Provider patterns, sanctions sources, evidence pack.

The KYT layer

Know Your Transaction (KYT) is the on-chain equivalent of AML transaction monitoring. When a customer sends crypto to a Coreal-integrated wallet — or withdraws to an on-chain address — the Coreal platform routes the transaction through a KYT provider before processing. The provider returns a risk score, a set of flags (sanctions exposure, mixing, dark market activity), and a travel-rule compliance status.

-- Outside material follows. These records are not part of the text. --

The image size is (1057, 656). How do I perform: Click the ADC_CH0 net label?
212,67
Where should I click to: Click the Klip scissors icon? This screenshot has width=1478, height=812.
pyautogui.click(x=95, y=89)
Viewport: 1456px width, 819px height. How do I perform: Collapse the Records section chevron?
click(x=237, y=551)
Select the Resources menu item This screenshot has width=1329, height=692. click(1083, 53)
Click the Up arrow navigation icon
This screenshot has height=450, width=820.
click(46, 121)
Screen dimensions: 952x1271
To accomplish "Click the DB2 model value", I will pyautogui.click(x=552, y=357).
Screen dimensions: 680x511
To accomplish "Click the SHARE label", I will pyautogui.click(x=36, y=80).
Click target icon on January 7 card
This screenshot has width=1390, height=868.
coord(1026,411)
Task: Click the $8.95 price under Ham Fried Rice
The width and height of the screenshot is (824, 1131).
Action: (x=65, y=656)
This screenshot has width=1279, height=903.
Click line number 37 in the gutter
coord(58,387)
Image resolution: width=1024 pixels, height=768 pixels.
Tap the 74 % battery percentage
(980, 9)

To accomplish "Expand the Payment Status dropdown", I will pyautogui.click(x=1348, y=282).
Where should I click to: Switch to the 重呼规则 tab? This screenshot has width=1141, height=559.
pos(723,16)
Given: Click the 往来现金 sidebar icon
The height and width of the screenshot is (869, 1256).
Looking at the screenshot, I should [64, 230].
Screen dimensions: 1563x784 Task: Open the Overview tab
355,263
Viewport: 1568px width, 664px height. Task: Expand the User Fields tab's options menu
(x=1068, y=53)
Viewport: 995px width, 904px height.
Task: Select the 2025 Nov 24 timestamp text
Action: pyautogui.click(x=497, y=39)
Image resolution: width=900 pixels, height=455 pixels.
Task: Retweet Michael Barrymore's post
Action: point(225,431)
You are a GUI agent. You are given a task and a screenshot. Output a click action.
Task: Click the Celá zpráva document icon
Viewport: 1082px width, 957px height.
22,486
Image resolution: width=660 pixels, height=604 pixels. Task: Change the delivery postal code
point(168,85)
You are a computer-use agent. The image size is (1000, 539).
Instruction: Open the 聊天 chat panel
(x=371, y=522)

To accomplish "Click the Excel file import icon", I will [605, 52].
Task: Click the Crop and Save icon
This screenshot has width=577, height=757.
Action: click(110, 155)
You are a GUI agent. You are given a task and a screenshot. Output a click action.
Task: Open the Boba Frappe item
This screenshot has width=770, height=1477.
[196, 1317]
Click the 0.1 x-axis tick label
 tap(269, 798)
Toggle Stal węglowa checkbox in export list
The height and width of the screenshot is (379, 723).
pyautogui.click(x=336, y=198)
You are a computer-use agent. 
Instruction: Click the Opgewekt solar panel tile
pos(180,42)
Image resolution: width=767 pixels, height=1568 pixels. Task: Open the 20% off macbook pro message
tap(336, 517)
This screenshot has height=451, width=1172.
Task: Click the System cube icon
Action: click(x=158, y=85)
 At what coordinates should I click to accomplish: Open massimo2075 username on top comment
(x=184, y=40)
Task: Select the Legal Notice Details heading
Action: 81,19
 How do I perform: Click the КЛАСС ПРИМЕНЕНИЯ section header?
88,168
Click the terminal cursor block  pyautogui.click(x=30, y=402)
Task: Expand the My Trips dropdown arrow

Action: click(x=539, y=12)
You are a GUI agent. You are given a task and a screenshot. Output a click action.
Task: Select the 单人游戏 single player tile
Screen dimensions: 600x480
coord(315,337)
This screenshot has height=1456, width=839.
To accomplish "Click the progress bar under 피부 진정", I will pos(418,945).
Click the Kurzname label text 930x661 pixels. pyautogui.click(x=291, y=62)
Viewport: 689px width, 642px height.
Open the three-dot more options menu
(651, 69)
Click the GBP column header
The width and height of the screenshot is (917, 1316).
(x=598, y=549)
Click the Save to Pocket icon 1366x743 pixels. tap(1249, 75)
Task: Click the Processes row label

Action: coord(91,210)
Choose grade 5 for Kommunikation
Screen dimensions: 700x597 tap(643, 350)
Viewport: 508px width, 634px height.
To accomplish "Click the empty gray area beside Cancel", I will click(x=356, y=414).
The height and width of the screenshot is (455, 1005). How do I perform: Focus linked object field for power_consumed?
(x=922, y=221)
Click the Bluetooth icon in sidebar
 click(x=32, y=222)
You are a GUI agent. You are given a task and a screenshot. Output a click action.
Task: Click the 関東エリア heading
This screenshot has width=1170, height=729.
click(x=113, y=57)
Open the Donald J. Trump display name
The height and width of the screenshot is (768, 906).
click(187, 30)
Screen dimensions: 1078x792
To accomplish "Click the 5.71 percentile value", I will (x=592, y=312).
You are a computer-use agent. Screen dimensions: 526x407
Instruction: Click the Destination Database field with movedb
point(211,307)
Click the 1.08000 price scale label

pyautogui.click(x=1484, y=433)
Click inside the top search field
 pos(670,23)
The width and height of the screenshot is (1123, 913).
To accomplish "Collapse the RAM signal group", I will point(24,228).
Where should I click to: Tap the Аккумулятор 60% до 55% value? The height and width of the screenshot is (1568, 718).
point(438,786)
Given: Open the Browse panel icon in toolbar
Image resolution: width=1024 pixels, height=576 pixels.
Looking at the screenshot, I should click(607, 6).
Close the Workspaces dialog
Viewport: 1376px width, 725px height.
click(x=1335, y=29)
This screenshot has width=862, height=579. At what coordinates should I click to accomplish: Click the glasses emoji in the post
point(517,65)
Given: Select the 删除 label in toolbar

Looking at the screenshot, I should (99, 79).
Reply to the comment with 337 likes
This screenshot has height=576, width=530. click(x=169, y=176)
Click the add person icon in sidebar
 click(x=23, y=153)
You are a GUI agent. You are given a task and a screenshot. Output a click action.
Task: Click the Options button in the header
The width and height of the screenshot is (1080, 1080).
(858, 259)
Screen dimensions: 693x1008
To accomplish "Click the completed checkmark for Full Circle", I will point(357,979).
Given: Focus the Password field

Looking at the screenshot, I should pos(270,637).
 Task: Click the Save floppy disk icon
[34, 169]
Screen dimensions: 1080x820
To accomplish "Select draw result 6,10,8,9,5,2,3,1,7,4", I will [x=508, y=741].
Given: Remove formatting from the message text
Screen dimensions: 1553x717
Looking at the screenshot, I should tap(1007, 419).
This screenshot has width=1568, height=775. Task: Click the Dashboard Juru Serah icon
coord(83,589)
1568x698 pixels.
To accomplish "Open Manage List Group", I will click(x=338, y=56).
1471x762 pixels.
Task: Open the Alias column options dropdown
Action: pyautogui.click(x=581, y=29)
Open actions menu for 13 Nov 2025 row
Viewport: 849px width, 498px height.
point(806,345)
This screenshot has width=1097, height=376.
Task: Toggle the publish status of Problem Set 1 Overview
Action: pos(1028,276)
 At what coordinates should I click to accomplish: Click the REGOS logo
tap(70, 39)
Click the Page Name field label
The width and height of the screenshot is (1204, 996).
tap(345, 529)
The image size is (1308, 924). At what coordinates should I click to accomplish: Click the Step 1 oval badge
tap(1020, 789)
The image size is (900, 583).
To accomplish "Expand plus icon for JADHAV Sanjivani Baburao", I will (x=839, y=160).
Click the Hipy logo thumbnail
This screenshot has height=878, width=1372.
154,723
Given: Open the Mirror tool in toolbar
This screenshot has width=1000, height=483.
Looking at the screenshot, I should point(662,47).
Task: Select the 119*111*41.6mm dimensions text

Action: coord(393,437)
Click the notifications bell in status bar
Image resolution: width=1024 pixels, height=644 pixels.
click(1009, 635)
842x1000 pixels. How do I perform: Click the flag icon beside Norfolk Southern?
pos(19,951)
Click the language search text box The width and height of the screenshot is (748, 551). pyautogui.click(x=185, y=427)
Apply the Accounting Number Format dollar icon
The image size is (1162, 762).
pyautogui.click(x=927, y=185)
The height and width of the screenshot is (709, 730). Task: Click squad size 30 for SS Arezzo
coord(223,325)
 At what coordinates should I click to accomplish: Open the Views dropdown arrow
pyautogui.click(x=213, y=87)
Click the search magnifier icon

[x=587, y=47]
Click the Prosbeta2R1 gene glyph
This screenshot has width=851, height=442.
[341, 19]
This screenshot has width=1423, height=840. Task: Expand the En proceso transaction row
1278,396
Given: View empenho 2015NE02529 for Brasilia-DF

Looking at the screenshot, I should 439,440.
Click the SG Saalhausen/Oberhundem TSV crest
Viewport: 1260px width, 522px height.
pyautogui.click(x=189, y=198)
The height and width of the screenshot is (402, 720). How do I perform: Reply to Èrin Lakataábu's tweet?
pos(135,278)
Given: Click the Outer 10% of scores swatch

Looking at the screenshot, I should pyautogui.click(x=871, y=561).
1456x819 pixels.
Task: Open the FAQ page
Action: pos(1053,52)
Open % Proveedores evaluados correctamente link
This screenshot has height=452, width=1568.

The provider is not the compliance programme. The provider is a data source. What matters to a regulator is: what did you do with the data? Did you screen against current sanctions lists? Did you apply a risk-based decision? Did you escalate flagged transactions to a manual review queue? Did you file an SAR where required? And can you prove all of this, transaction by transaction, with timestamps?

What regulators ask for

In practice, when regulators audit a crypto-enabled financial service, they want to see three things: the screening evidence (which KYT provider, which sanctions sources, what the raw result was), the decision trail (who decided what to do with the flagged transaction, on what basis, at what time), and the SAR register (what was filed, when, and with what attached evidence).

In Coreal, every KYT result is stored as a compliance event in the immutable audit log. Every manual review decision is a BPM workflow step, journaled with the reviewer's identity and timestamp. The SAR register is a case-management view in the operator workspace, linked to the originating transactions.